Of course, I couldn't do this alone.  If it weren't for Stephen there for me in the evenings, willing to keep the children for 30-45 minutes while I take the dog and hit the road, this 5K would be near impossible.  He has been so supportive of my training and that means a lot to me.
And of course, my dear friend and phone buddy/training buddy, Traci.  She encourages me every day to continue in my training and in fact has challenged me to do a 5K or Half Marathon in February (whichever I'm ready for) just to keep me active.  Although I'm not sure I would quit running after my run in November, it sure is nice to have something to keep  my mind on to help me continue to train. 
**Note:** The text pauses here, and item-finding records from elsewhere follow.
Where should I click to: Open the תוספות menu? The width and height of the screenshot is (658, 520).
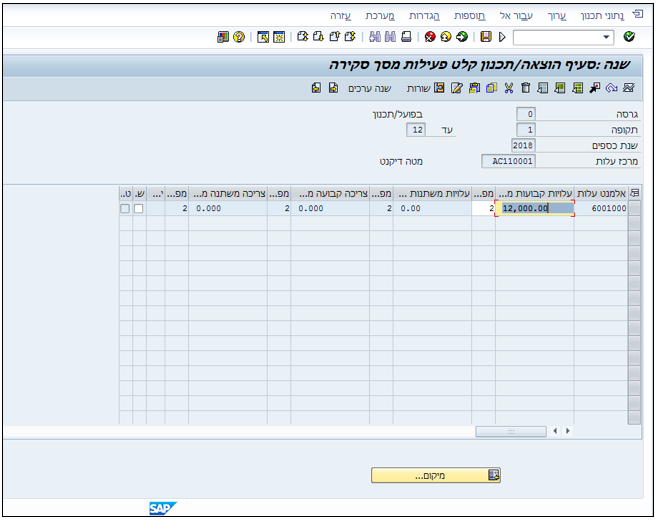(x=469, y=16)
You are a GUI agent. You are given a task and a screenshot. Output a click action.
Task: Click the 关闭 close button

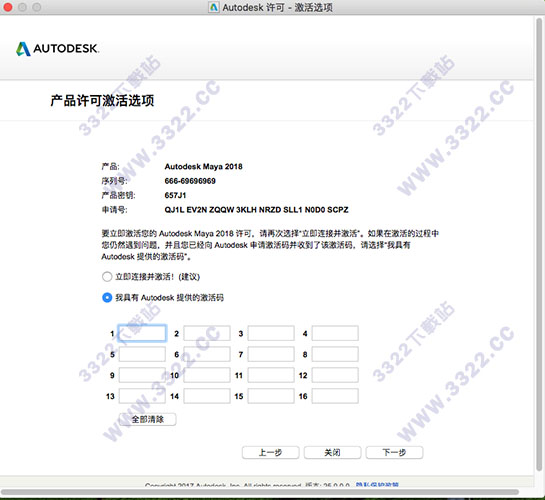click(332, 452)
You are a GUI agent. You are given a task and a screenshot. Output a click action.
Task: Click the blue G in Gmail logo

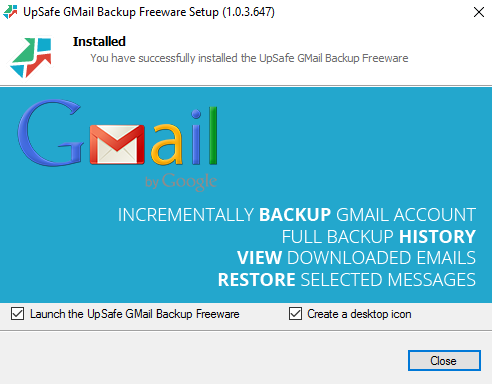click(x=50, y=133)
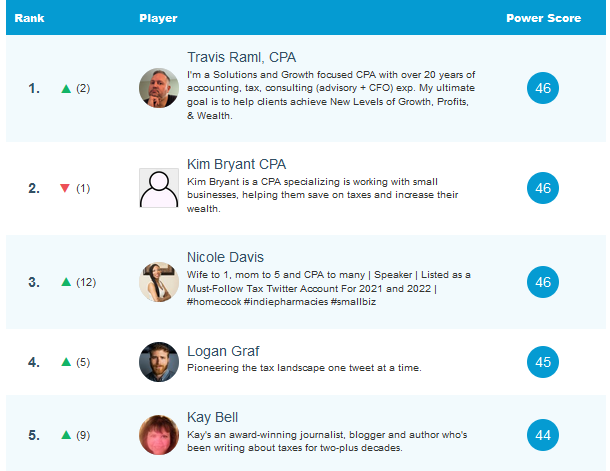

All this physical training reminds me of the spiritual training I went through growing up.  Church and Sunday School were a part of my life.  It was not a choice for me to NOT go to church with my family.  We went to church, we went to Sunday School.  We participated in youth activities, and belonged to OAFC (Ongoing Ambassadors for Christ).  And through all of this, I really got the "training" I need for my life as an adult and as a parent.  I use what I've learned to teach my children about Christ's Love.  I use it daily to remind myself to be forgiving to not just others but myself. 
It's a part of me.  A part of my life and a part of my family.  It is my prayer that the Lord uses me to teach my children to trust in Him as I do. 
Both physical and spiritual exercise make me feel better. But no matter how much I exercise, there are going to be some days I just don't feel like doing it. What should I do when that happens? Do it anyway!